La colpevole disattenzione o, meglio, omissione civica con cui le opposizioni locali stanno affrontando le elezioni amministrative di Roma Capitale si sta trasformando -di fatto- in una vera propria “complicità” con la giunta di Virginia Raggi.
A meno che…
Le strade ci ricordano che questa Amministrazione civica non ha mai avuto il coraggio di cercare e trovare delle risposte meno dispendiose del modo abbracciato e improvvisato con cui essi sono raccolti per una destinazione finale sempre più dispendiosa e mendicante dagli altri.
A meno che…
La ricca vegetazione e il prodigioso patrimonio arboreo sono trasandati e deperiti assai, raffigurando un vero e proprio disdoro per l’estetica, le strade e la sicurezza.
A meno che…
Le candidature alternative stentano a definirsi chiaramente, i “si dice” si sprecano: tanto a sinistra, quanto a destra. Ma non c’è nulla di ufficiale.
Non parlo di destracentro o di
sinistracentro perché il suffisso pare essere del tutto sparito ormai.

Dati estratti:

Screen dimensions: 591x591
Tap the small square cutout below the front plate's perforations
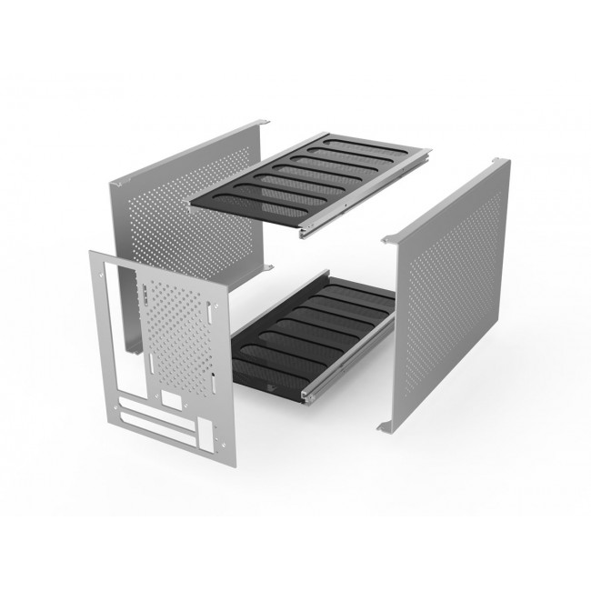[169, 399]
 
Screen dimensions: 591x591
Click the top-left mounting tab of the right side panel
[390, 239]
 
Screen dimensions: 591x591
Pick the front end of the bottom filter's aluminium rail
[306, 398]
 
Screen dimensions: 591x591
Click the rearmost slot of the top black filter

Obiettivo del compito: Prosegui il brano sulle elezioni amministrative di Roma Capitale dal punto in cui si interrompe. I record sono materiale a sé, distinto dal brano.

Risultato esercizio:
Completamente in poltrona per paura (o vigliaccheria?).
A meno che…
Solo Vittorio Sgarbi ha avuto l’ardire di (come al solito) autocandidarsi per la tenzone. Tanto l’estroso critico d’arte, dalle Marche alla Sicilia… può candidarsi ovunque: in questa nostra bellissima penisola che è -come la Grecia- ricca di civiltà, storia, cultura e di monumenti.
Una risposta al mio “a meno che…” potrebbe essere questa: a meno che, finora, non abbiano fatto finta di litigare, perché Virginia fa troppo comodo a chi non vuole assumersi fino in fondo le proprie responsabilità, o non vuole rischiare la faccia.